#### WHAT YOU HAVE TO DO
Switch "Advanced" to "General" throughout the records below, then write them out again with nothing else changed. Leave the pictures out.

#### DATA FOR THIS TASK
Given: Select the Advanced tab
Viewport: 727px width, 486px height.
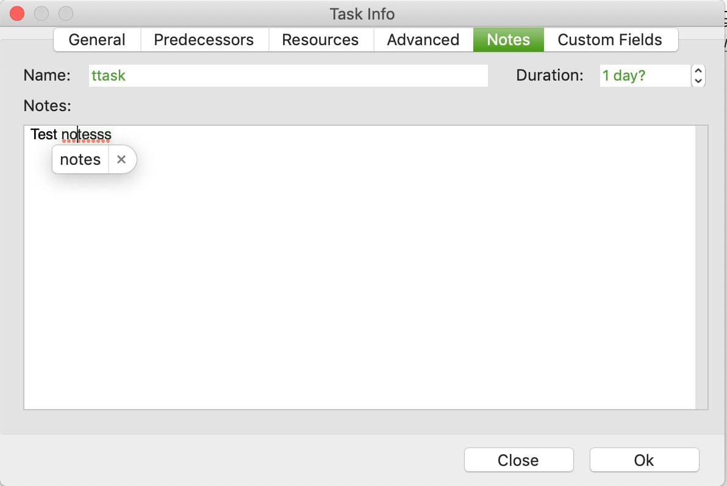Looking at the screenshot, I should [423, 40].
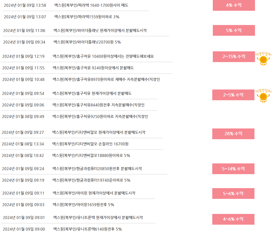Screen dimensions: 273x233
Task: Open 와이더플래닛 현재가이상에서 분할매도시작 entry
Action: point(100,30)
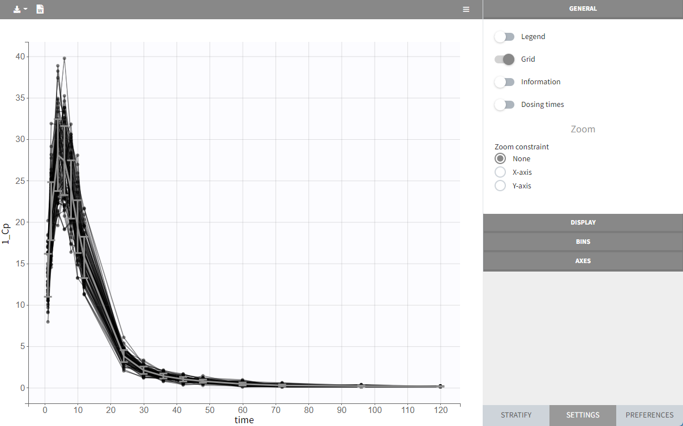The height and width of the screenshot is (426, 683).
Task: Expand the Axes section
Action: [x=583, y=261]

#### EXERCISE ANSWER
Given: Select the General tab
Viewport: 727px width, 486px height.
Looking at the screenshot, I should [423, 40].
Screen dimensions: 273x233
Task: Open 와이더플래닛 현재가이상에서 분할매도시작 entry
Action: point(100,30)
The height and width of the screenshot is (426, 683).
Task: Expand the Axes section
Action: [x=583, y=261]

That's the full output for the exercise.